— PROBLEM DESCRIPTION —
The expected response is a copy of every line in the entries below that includes the word "agent".

[Entries taken from a collection]
▼

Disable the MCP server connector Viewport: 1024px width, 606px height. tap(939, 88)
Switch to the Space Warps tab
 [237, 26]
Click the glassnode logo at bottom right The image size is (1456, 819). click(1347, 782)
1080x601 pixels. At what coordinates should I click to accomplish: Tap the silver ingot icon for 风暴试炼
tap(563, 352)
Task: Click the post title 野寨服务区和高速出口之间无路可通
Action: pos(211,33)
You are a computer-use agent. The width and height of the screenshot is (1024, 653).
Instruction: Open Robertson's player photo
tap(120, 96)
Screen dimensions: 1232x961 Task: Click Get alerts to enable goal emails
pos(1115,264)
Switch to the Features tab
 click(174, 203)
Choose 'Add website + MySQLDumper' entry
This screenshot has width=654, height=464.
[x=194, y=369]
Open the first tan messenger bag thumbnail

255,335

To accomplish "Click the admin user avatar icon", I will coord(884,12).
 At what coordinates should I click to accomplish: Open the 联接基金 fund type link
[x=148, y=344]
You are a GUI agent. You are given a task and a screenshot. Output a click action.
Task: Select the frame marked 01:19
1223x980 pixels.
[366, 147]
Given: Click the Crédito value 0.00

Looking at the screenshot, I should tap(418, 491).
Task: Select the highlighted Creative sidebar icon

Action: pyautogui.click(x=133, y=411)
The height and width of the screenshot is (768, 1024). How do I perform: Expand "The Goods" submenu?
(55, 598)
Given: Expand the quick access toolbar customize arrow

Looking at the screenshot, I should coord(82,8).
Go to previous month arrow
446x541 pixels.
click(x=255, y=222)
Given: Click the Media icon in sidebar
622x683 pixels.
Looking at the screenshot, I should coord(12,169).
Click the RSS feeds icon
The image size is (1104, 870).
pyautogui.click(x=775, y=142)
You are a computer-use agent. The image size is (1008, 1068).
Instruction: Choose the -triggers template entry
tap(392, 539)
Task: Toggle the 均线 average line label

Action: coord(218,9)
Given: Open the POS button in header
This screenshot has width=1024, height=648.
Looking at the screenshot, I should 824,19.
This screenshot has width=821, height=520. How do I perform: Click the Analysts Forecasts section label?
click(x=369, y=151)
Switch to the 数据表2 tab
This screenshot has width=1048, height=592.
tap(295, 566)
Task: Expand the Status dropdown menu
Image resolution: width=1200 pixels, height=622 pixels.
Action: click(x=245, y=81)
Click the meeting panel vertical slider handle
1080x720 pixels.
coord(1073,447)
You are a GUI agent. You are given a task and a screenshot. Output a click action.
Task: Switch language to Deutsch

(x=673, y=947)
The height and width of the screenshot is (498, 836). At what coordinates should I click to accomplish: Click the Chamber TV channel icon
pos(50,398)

▲

— SOLUTION FOR THIS PROBLEM —
You are a computer-use agent. The width and height of the screenshot is (1024, 653).
You are a GUI agent. You are given a task and a screenshot. Output a click action.
You are a computer-use agent. The image size is (1008, 1068).
You are a GUI agent. You are given a task and a screenshot. Output a click action.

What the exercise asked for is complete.